■ WHAT YOU WILL DO:
Using the data below, show every line where the word "computer" occurs.

===== RECORDS TO USE

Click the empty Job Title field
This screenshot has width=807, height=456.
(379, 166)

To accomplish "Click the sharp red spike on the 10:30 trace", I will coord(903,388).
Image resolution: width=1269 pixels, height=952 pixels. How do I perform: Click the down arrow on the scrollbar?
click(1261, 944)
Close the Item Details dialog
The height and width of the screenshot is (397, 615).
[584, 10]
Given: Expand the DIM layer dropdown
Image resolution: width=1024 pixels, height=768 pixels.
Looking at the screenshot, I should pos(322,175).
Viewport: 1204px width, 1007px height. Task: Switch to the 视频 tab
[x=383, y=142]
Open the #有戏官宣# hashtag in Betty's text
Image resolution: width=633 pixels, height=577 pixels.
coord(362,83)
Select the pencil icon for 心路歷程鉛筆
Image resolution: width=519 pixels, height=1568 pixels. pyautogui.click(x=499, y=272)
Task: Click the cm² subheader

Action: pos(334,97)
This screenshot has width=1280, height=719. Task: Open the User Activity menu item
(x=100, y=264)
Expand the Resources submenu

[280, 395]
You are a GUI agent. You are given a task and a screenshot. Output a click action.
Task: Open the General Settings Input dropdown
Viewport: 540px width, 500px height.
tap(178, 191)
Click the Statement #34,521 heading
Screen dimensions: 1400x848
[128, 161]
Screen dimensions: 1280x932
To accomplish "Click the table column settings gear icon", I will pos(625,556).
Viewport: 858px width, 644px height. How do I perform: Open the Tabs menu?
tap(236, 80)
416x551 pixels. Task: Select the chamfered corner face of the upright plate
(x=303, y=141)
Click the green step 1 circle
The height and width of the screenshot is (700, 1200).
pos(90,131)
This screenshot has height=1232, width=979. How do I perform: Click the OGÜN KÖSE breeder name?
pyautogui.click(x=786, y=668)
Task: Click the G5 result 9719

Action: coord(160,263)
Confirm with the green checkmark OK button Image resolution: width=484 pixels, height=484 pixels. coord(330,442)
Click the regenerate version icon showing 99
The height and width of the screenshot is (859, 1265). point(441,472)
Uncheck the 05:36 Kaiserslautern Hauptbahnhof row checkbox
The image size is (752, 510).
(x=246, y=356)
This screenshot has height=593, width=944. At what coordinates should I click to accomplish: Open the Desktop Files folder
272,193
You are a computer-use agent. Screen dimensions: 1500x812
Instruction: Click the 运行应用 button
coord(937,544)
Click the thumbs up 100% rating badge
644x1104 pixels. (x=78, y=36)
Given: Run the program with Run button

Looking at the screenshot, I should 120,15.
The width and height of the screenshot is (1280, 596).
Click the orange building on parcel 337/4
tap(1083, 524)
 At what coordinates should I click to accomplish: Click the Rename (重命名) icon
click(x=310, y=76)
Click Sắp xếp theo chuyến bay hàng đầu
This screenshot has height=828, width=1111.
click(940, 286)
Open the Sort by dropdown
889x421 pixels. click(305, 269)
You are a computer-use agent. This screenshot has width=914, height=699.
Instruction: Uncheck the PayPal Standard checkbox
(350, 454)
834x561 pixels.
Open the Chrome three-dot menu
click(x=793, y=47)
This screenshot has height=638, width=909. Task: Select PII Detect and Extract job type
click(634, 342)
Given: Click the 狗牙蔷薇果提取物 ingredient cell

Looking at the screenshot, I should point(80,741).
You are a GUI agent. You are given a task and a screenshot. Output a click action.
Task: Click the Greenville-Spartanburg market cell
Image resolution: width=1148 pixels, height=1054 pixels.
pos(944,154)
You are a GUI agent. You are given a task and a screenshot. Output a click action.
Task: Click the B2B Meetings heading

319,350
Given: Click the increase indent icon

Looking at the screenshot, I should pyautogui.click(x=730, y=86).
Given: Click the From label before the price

==========

■ SOLUTION TO THE EXERCISE:
You are a computer-use agent. Screen dimensions: 1500x812
You are a computer-use agent. This screenshot has width=914, height=699.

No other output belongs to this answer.